Leonard, an academic at Illinois State University who has studied authoritarian backsliding in free nations, said the Trump administration had learned from the examples set by strongmen abroad.

“The administration is looking around at these achievements and failures. They know they’re not going to be able to enact any legislation that would undermine the courts,” she said.

Pointing to examples such as the advisor's persistent claims of broad presidential authority, she added: “They directly attack the judiciary by repeating over and over that it is not a co-equal branch in the government structure.

“They persist in redefine the discussion by repeating their argument that the president has more power than this judicial branch, which is not how separation powers work.”

Leonard said: “Judges' only protection is public trust in the authority of their capacity to make those decisions.

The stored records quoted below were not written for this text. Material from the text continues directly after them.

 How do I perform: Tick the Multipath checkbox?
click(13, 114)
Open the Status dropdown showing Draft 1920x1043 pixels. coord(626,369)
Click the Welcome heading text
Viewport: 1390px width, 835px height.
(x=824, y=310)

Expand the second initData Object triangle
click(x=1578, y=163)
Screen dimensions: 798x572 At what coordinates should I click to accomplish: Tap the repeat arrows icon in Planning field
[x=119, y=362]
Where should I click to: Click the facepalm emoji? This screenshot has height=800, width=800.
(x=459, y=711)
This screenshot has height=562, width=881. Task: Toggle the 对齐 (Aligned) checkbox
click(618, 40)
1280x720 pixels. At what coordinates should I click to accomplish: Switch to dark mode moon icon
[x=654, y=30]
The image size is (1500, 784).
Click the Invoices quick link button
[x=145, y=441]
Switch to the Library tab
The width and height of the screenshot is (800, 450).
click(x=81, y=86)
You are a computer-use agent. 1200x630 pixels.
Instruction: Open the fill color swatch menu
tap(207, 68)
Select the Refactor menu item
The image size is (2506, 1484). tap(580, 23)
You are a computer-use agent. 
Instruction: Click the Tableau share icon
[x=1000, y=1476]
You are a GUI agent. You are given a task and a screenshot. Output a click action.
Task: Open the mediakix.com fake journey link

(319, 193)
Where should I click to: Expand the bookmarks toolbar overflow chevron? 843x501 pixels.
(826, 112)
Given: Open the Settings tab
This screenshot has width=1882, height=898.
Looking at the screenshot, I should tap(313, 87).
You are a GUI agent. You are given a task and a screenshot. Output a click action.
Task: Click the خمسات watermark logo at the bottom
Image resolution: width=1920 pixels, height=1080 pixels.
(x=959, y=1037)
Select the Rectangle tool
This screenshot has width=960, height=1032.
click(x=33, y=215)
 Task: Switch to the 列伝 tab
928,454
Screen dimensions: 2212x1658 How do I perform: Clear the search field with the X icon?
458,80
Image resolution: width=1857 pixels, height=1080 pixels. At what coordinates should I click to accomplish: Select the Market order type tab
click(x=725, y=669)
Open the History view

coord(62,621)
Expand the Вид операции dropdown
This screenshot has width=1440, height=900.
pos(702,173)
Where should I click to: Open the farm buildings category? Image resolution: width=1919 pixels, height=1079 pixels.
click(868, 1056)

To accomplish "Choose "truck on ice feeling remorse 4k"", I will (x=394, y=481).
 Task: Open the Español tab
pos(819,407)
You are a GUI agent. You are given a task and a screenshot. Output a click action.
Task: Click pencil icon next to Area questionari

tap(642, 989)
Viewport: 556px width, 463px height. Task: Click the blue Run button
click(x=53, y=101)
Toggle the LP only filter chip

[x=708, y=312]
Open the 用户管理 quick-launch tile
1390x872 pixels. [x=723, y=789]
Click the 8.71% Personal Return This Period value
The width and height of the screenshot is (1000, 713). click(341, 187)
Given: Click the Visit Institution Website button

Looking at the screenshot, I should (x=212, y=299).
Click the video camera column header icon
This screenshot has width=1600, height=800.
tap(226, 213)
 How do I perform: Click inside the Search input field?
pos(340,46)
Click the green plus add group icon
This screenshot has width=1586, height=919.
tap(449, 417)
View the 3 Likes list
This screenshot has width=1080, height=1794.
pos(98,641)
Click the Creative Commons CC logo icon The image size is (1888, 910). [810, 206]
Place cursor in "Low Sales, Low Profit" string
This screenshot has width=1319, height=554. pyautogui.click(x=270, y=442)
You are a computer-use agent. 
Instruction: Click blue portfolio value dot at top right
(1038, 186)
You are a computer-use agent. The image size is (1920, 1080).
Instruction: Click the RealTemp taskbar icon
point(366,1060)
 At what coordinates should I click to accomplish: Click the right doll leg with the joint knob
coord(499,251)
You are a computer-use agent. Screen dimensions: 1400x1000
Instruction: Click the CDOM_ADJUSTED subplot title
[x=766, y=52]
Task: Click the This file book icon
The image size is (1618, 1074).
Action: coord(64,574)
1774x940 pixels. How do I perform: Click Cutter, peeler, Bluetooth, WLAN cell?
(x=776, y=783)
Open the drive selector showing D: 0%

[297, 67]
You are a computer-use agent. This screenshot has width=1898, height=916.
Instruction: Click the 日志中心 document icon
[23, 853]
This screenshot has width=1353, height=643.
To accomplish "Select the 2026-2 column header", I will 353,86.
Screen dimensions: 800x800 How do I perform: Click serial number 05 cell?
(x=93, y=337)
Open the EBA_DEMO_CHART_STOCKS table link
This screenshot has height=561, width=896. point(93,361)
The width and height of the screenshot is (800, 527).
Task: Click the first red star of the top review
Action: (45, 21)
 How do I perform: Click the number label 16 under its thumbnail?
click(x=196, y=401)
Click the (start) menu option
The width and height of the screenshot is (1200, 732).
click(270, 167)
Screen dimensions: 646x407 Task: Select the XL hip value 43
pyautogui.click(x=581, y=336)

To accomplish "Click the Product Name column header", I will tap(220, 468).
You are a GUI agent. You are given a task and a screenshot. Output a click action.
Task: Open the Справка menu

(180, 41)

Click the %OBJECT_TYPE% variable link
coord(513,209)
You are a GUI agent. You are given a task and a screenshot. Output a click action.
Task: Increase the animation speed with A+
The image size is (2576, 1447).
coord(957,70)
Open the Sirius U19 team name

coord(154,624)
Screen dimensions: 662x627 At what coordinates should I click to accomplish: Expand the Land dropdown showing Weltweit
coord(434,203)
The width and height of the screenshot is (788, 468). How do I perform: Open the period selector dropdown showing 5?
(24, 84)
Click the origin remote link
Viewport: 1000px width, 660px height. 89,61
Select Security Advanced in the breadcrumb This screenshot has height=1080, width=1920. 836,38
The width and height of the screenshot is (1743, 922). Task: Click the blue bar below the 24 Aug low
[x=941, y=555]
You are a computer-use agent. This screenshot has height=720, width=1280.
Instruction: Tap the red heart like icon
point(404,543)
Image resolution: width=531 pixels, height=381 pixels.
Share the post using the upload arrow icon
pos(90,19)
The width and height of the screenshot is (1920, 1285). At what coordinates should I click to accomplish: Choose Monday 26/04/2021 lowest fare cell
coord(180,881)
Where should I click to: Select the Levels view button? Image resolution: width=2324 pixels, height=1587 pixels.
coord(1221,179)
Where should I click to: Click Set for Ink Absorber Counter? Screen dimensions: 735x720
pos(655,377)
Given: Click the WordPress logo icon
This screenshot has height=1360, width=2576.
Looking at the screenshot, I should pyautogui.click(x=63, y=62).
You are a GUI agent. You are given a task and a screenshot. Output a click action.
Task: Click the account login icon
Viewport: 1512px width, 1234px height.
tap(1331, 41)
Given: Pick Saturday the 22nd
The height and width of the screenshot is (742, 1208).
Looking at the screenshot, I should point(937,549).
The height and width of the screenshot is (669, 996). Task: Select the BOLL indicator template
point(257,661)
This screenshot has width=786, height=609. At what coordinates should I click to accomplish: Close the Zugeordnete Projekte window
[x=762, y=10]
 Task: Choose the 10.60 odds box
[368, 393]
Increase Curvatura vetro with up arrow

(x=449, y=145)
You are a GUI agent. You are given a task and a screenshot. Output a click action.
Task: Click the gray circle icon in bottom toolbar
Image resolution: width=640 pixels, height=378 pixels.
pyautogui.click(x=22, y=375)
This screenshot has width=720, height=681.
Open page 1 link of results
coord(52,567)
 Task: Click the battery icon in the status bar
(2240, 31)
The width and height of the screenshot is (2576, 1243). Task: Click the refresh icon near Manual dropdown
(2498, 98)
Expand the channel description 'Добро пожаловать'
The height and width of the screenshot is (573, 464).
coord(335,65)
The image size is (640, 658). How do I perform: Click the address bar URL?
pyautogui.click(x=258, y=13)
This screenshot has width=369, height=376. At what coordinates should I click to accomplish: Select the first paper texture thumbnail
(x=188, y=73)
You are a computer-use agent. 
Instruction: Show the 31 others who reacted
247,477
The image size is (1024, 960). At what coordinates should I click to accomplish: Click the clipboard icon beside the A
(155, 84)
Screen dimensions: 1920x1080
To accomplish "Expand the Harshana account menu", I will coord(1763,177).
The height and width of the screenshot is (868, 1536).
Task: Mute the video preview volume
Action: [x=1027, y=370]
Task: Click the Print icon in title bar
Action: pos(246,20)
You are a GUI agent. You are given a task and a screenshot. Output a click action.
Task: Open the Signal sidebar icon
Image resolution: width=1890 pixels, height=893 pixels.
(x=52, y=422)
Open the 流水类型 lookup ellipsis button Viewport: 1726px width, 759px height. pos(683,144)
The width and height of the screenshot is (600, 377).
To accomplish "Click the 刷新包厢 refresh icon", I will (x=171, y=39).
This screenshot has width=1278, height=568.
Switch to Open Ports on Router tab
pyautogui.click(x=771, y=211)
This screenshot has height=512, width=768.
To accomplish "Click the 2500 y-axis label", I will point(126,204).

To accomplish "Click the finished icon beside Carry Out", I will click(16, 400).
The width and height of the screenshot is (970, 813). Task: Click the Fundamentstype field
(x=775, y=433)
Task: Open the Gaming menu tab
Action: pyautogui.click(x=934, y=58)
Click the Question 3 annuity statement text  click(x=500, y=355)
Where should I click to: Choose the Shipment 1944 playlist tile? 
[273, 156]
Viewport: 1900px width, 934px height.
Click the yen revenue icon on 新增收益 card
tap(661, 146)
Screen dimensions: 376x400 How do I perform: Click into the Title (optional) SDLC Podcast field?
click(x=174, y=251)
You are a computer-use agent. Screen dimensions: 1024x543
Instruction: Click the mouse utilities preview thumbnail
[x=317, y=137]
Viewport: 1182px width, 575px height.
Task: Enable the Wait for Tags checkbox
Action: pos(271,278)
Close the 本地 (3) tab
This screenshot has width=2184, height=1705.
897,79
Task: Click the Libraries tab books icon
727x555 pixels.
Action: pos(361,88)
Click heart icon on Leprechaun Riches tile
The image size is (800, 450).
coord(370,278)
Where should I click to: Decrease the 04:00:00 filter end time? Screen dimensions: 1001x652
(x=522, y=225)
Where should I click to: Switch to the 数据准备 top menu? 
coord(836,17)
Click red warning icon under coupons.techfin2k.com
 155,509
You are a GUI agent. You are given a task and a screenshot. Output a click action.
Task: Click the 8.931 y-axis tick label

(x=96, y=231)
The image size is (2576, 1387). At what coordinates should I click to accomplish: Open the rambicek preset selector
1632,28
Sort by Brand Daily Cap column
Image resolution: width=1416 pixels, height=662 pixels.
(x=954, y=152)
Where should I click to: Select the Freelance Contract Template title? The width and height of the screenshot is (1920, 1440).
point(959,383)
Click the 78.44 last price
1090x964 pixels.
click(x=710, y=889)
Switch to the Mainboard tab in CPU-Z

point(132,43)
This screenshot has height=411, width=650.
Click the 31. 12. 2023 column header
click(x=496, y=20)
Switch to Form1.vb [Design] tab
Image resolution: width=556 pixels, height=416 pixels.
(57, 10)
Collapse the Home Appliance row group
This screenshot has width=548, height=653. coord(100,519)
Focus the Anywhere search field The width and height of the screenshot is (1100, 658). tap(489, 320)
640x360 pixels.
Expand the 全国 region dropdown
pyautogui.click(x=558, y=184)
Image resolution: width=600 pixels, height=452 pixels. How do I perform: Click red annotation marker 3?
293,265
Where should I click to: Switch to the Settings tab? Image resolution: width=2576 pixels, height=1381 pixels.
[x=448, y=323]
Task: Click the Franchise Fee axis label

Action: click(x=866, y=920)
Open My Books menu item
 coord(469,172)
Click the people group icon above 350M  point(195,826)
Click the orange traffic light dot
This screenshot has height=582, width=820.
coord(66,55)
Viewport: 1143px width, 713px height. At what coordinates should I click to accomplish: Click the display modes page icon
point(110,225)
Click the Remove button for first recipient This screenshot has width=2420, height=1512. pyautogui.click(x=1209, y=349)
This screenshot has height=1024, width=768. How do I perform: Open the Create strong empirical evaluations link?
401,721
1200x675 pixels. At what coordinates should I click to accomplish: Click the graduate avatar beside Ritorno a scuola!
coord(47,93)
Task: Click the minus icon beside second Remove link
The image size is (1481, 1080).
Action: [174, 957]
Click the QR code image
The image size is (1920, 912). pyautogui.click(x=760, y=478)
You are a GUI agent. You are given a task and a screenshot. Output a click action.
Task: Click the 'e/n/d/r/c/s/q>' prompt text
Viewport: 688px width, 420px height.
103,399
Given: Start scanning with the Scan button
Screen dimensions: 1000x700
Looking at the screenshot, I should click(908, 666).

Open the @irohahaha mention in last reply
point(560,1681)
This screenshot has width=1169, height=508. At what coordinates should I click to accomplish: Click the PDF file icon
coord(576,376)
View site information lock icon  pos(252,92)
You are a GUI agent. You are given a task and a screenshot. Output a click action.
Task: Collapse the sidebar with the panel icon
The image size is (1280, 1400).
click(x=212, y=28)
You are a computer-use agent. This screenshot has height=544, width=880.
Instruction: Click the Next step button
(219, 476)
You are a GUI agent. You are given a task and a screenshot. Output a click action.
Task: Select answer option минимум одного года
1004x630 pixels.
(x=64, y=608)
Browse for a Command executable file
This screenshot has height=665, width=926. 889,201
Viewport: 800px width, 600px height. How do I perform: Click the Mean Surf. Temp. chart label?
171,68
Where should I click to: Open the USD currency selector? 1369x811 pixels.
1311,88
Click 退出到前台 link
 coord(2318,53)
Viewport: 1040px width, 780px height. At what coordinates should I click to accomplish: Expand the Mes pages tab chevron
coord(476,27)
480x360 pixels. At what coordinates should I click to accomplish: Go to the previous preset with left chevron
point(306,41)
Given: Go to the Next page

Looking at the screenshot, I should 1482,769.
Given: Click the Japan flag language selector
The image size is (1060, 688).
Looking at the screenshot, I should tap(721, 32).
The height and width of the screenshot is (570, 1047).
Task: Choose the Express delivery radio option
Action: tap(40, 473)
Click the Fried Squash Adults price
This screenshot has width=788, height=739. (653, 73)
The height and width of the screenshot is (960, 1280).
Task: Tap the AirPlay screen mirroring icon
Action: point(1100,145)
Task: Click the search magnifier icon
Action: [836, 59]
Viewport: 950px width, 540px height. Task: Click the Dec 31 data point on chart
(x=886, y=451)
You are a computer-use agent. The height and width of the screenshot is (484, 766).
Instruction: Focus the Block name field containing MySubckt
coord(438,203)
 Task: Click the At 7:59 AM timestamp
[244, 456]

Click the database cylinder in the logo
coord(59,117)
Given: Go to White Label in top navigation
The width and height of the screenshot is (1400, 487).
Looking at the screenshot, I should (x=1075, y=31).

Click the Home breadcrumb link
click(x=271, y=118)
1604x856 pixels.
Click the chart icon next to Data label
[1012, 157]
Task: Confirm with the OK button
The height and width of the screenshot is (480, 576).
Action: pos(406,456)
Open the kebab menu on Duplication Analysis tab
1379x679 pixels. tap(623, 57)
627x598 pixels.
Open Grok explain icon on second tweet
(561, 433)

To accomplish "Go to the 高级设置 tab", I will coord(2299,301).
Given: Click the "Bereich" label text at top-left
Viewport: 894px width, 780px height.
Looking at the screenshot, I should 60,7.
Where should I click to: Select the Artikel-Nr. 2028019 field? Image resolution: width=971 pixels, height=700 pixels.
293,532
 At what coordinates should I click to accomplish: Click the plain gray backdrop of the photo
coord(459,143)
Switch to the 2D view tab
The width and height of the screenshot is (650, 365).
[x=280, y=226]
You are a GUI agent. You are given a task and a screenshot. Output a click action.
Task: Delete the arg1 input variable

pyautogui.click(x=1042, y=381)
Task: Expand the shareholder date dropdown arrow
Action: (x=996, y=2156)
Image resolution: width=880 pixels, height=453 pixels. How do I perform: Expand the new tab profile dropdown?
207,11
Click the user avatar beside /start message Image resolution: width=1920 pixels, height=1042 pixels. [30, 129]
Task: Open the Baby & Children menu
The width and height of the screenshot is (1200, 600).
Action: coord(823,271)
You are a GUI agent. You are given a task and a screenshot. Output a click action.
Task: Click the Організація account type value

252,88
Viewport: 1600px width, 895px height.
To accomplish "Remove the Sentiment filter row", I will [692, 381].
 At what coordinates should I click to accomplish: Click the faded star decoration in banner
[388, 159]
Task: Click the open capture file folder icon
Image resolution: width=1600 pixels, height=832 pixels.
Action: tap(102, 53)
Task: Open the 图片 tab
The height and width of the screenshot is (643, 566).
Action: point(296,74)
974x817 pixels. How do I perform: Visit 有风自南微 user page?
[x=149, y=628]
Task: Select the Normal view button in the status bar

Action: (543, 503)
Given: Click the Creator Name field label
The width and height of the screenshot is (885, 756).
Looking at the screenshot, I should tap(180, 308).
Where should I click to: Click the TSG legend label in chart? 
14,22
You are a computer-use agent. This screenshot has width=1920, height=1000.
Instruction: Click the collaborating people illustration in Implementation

Personal intimidation on top of weakening institutional legitimacy may make judges think twice about decisions that go against the sitting government, which is, of course, highly concerning for judicial review and for democracy.”

Intimidation Tactics

Scheppele, academic of sociology and international affairs at Princeton University, has written about the use of “autocratic legalism” by the such as the Hungarian and Putin, and has spoken out about escalating threats to judges in the US.

She highlighted a series of so-called “harassment deliveries” this year, in which judges have received unwanted food orders with the recipient listed as a name, the child of Justice Salas, who was killed at the residence in several years ago by a assailant aiming at Salas.

“Everyone understands what it means. ‘Your address is known. You are a target,’” Scheppele said.

“US justices are protected by the presidential protection and the federal police. And these are dedicated police units that sit structurally inside the federal agency. And Pam Bondi has been spearheading the criticism on federal judges.”

Government Goals

On the administration’s aims, the expert said that “removing a federal judge is highly not going to happen because it’s so hard to do. {Right now|Currently

Michael Espinoza
Michael Espinoza

Maya is a tech enthusiast and lifestyle writer with over a decade of experience in reviewing high-end products and sharing practical insights.